The CIO holds a crucial role in a business, and as technology advances, the CIO’s responsibilities must adapt to the complicated threats to security. This week’s blog, provided by Matrix covers how and why a CIO should manage security.

The enterprise approach to IT has changed a lot in recent years. Rather than simply heading the team that keeps the lights on, the CIO is now directing much of the discussion in boardrooms surrounding customer experience, digital transformation, and how to edge out the competition with better performance and personalization. Surrounding all these discussions, the role of CIO is further complicated by the increasingly complex world of enterprise network security.

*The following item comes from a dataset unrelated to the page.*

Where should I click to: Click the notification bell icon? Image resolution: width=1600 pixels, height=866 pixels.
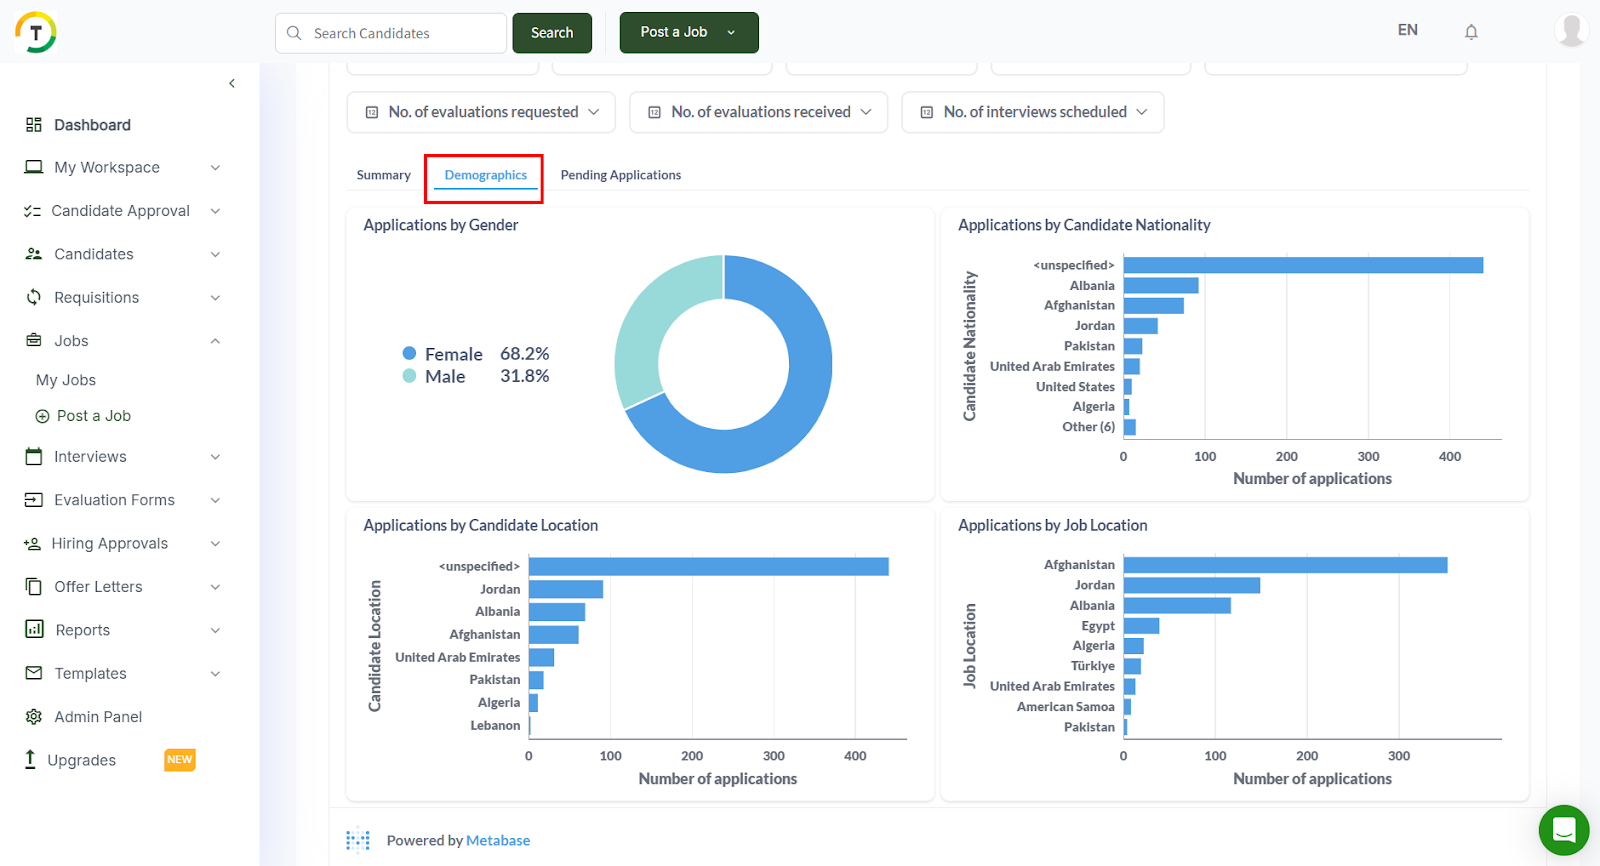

Cloud solutions and a multiplication of endpoints have changed IT management for the CIO while also drastically altering the scope of security. What used to be managed with firewalls and passwords is now no longer simply a perimeter concern. CIOs often delegate security concerns to a security team or a chief information security officer (CISO), but every IT decision must prioritize the broad impact of security.

The new threat: The threat of a cybersecurity breach is dangerous in its ever-changing nature. Every day there is a story of a major security breach hitting a corporation, and what’s disclosed in the media is generally just a tiny percentage of the extent of the damage. The constantly evolving threat of security breaches must be discussed in terms not only related to the inconvenience of handling the virus, but the financial impact of the theft of the most valuable asset a company has: its data.

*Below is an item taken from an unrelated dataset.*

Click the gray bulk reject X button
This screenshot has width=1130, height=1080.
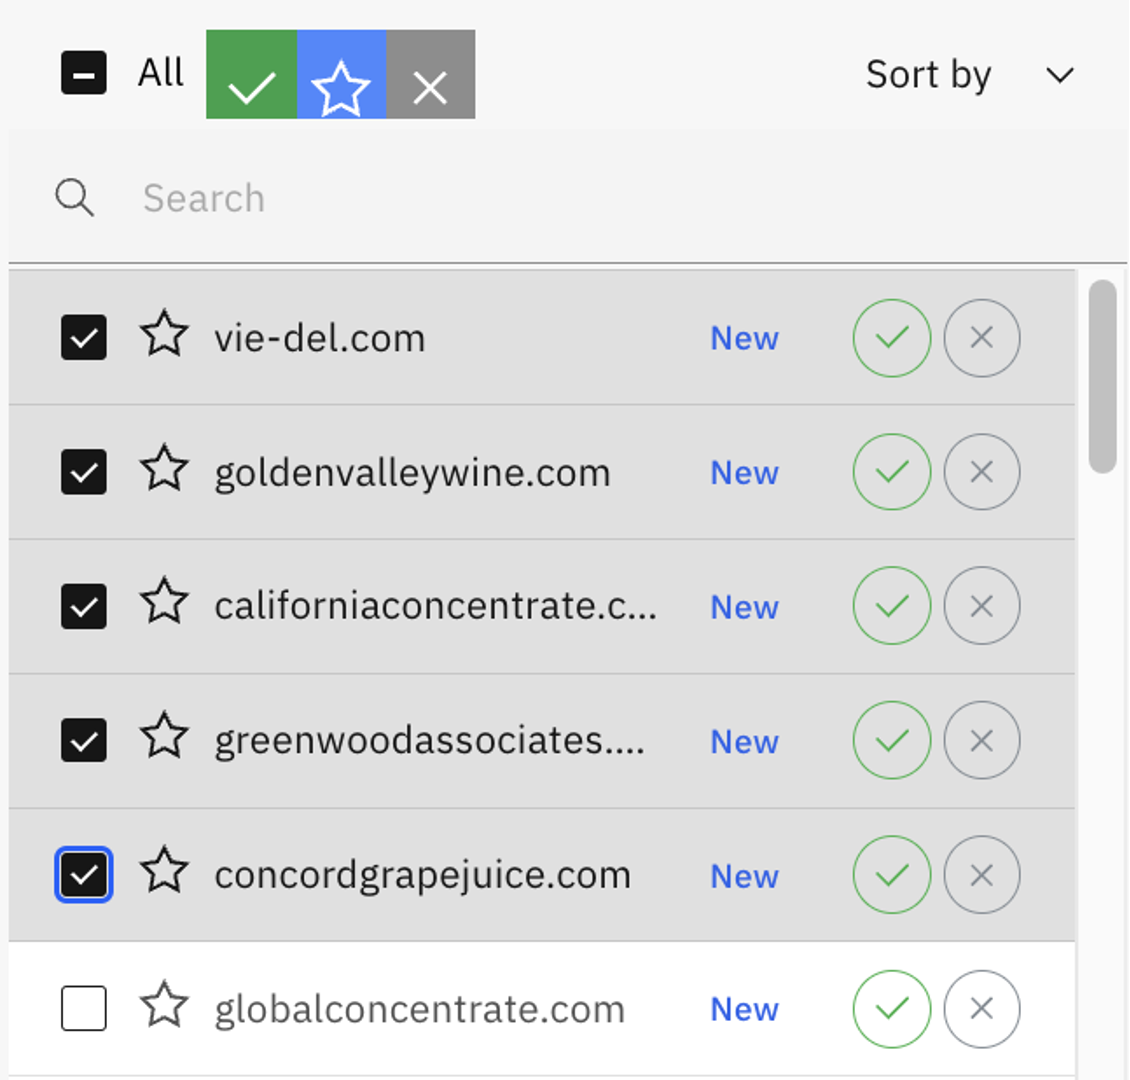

Managing the basics: Much of what a CIO needs to cover through the security team goes back to basics: making sure passwords are strong and enforced, not allowing any shared accounts, and following the rules for identity management. You can also make sure your firewalls are least privilege and that all endpoints, including Internet of Things (IoT) devices, are encrypted. These items may seem simple, but they go a long way toward securing the network.

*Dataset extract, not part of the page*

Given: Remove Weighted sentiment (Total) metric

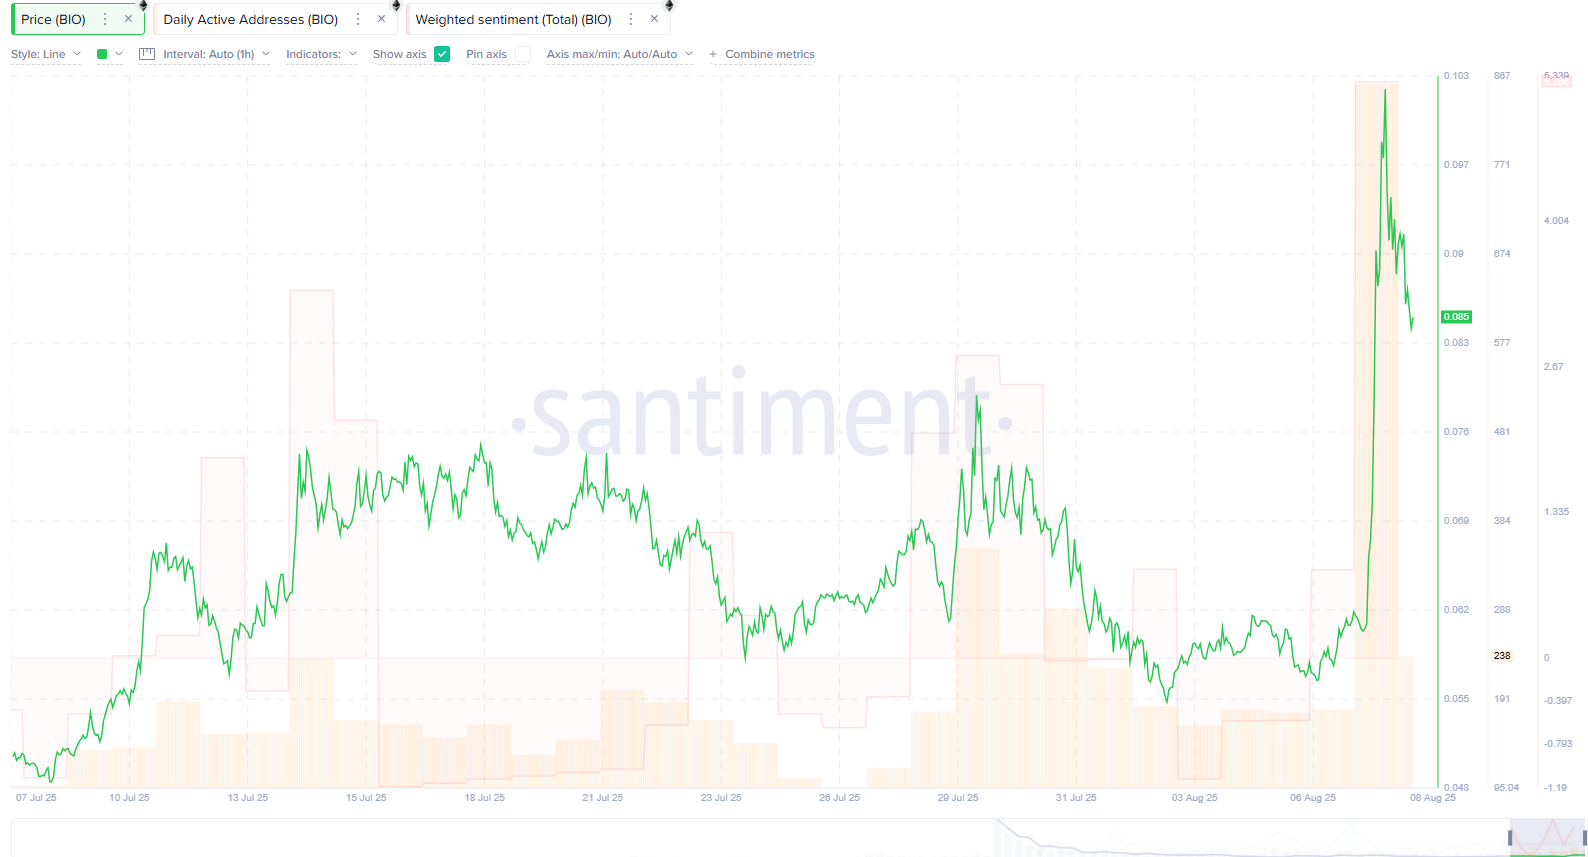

Investing in managed services: In many cases, managing the next tier of security concerns comes with a heavy price tag. From enabling two-factor authentication on every piece of equipment to deploying an Intrusion Prevention System, the various tasks that come with securing the network in a cloud or hybrid environment become increasingly complex as the enterprise moves forward with digital transformation.

Many enterprises find it’s this second tier that creates the need for considering a managed services option that handles all aspects of security. Managed security services address the immediate security concerns of the enterprise, and make each additional rollout easier to absorb for the CIO and their team.